In this study, we calibrated and used nine different recombinant luminescent metal sensor bacteria belonging to both Gram-negative (Pseudomonas fluorescens and Escherichia coli) as well as Gram-positive (Bacillus subtilis and Staphylococcus aureus) genera to analyze the water-extracted bioavailable (measured in soil-water extracts) and the total bioavailable (measured in soil-water suspensions) fractions of Cd, Zn and Hg in soil. The following conclusions could be drawn on the basis of this study:

• The limit of determination of the sensors was determined mainly by the type of the genetic metal-response element used for the construction of the sensor bacteria.

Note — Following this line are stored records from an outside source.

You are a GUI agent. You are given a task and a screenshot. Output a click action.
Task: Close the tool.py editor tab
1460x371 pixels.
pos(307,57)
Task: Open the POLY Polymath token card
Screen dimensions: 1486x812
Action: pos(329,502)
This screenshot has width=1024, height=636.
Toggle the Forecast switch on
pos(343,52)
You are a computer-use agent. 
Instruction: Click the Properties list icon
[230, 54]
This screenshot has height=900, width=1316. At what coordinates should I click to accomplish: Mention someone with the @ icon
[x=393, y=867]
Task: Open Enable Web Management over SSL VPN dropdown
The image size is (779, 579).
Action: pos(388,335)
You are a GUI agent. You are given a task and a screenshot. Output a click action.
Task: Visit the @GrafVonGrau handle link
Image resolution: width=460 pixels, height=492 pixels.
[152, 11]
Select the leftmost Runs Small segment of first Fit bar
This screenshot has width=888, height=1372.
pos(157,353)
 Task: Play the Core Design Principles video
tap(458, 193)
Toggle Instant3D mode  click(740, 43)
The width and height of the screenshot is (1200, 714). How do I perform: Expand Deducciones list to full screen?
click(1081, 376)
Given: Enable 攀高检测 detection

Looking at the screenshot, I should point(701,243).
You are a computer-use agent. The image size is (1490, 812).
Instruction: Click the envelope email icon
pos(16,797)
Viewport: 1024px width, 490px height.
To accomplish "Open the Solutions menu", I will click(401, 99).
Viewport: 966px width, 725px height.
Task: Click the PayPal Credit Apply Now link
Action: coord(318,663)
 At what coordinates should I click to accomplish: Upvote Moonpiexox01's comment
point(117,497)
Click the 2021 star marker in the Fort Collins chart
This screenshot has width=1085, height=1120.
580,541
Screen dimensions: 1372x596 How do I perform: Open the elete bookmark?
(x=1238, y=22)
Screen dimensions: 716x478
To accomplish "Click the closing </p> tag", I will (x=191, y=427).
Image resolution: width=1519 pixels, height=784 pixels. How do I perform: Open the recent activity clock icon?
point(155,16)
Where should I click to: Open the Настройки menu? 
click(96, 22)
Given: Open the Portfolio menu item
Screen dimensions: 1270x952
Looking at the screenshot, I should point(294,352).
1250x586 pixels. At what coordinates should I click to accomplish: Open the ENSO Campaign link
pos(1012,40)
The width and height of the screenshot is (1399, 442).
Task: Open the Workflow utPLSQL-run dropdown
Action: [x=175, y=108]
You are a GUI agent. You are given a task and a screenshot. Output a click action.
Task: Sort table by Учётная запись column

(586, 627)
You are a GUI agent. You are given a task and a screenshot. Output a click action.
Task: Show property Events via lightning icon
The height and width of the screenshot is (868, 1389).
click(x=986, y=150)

At the same time, toxicity of the Cd, Zn and Hg standard solutions was mostly dependent on the host bacterium, Gram-positive bacteria being in general more sensitive to all the metals than Gram-negative.
• Bioavailability of Cd, Zn and Hg in soil did not depend neither on the limit of determination (determined according to standard calibration curve) of the used sensor nor on the metal-response elements expressed in these sensor cells.
• The water-extracted bioavailable fractions of Zn, Cd and Hg were low (making 0.24 – 0.37%, 0.19 – 0.46 % and 1.7 – 4.9 % of the total Zn Cd and Hg, respectively) and similar to all the used sensor strains.
• The total bioavailable fraction of Cd and Zn (2.6 – 5.1% and 0.32 – 0.61%, of the total Cd and Zn, respectively) was almost comparable for all the sensors whereas the bioavailability of Hg in soil-water suspensions was about 10 fold higher for Gram-negative sensor cells (30.5% of total Hg) compared to Gram-positive ones (3.2% of the total Hg).
• In the case of Zn, the water-extracted and total bioavailable fractions were equal indicating that no additional Zn could be mobilized by the sensor bacteria upon direct contact with soil matrix in suspension assay.
• The bioavailable fraction of Cd and Hg (only in the case of Gram-negative sensor strains) in soil-water suspensions exceeded the water-extracted bioavailable fraction about 14-fold indicating that upon direct contact, additional fraction of Cd and Hg was mobilized by those sensor bacteria
• Using Cd as a model we showed that in the used test conditions, 2-hour incubation (standard incubation time for the test with sensor bacteria) was enough for all the used bacterial strains to access all potentially available Cd in the soil-water suspensions.

Thus, according to the results of this study, for robust bioavailability studies of heavy metals in soils any type of genetic metal response elements could be used for the construction of the sensor strains. However, there might be differences between Gram-negative and Gram-positive bacteria groups and thus, respective strains should be used in parallel if testing bioavailability of metals in the environment.